▸ Required action 1
Decide whether each statement below agrees with the article on the Khan family gift, answering yes or no and quoting the words that settle it: (a) both of the Khans' dogs were treated for cancer at the teaching hospital; (b) the new wing is expected to open in 2024; (c) the Khan family's money will help add nursing staff.
▸ Required action 2
Turn the paragraph of the article on the Khan family gift that begins "The new wing will include" into a short list of what the wing will contain.
▸ Required action 3
According to the article on the Khan family gift, what are the names of Shahid and Ann Margaret Khan's children?

▸ Page excerpt

= Beginning of Section =

A $15 million gift from Flex-N-Gate Corp. owner Shahid Khan and his family to the University Of Illinois College Of Veterinary Medicine is expected to transform the oncology program at the college’s veterinary teaching hospital.

The Khan family, which also includes Khan’s wife, Ann Margaret Khan, and the couple’s children, Tony and Shanna Khan, all UI graduates, is making the donation in recognition of “the extraordinary level of care provided to pets with cancer and their families through the oncology service,” according to the UI.

Both the Khans’ dogs, Louie and Shanelle, were treated for cancer at the teaching hospital.

The Khan family gift was announced Thursday, along with an internal match of another $15 million being made by UI Urbana-Champaign to expand the teaching hospital’s cancer care facilities with a new wing expected to open in 2025.

The Khan gift combined with the matching university gift are the largest single gift the Illinois veterinary college has ever received, officials said.

The new wing will include new oncology exam and treatment rooms, a new dedicated entrance for oncology clients and space devoted to cancer clinical trials, according to the UI.

The money being given by the Khan family will help “dramatically” increase the number of veterinary oncology experts and caregivers — including more nursing staff — according to the UI.

= End of Section =

▸ Data below
= Beginning of Section =

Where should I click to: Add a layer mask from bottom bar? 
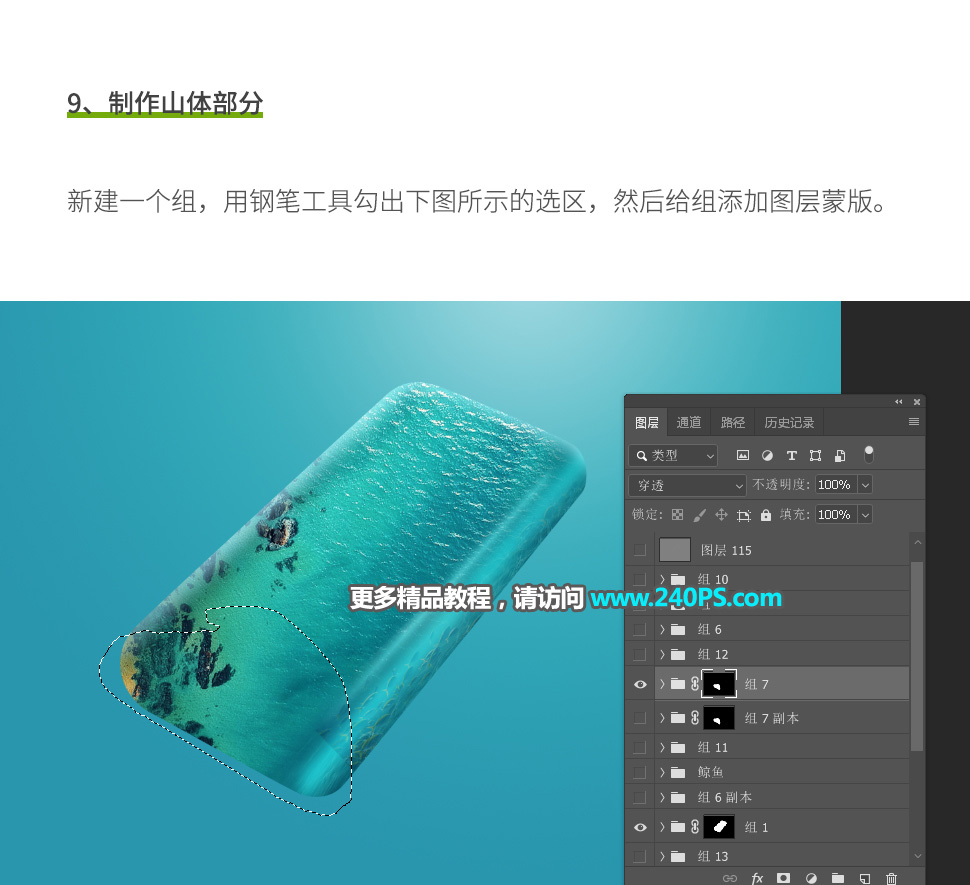784,878
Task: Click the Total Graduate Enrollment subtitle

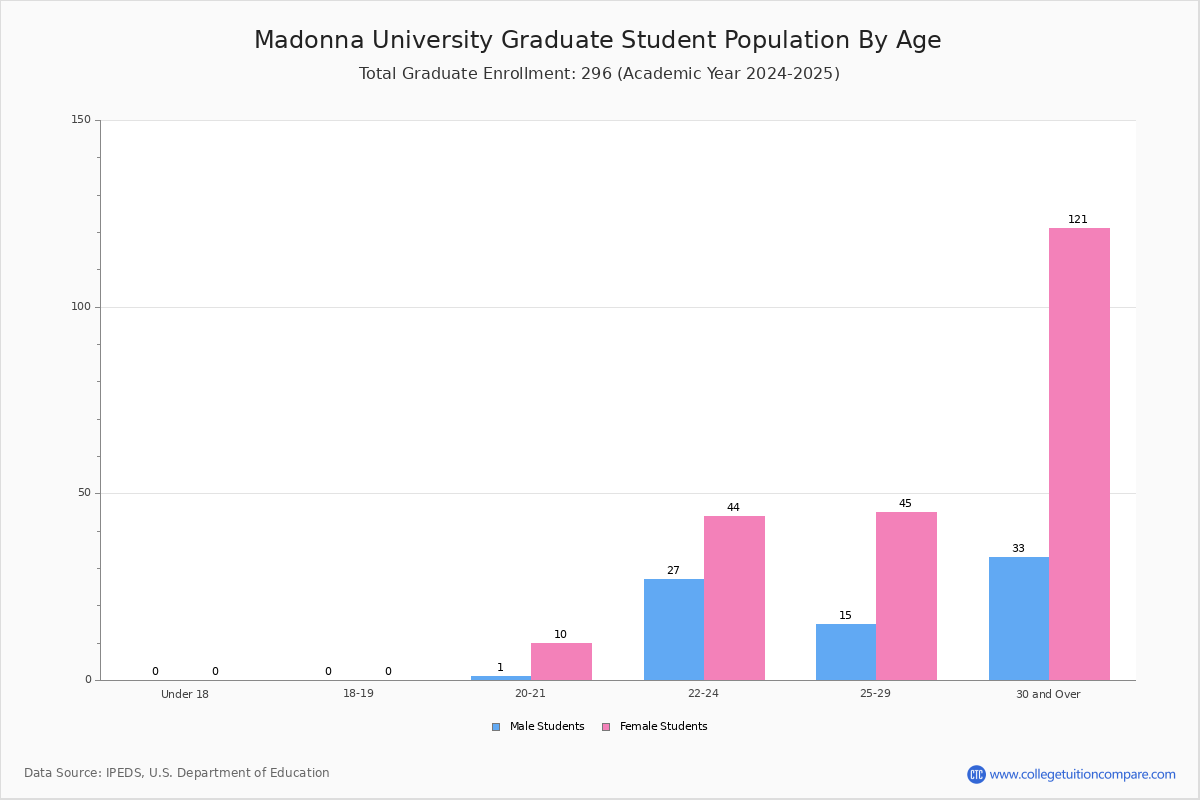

= End of Section =

▸ Exercise output 1
(a) Yes: "Both the Khans’ dogs, Louie and Shanelle, were treated for cancer at the teaching hospital."
(b) No: "a new wing expected to open in 2025"
(c) Yes: "including more nursing staff"

▸ Exercise output 2
- New oncology exam and treatment rooms
- A new dedicated entrance for oncology clients
- Space devoted to cancer clinical trials

▸ Exercise output 3
Tony and Shanna Khan.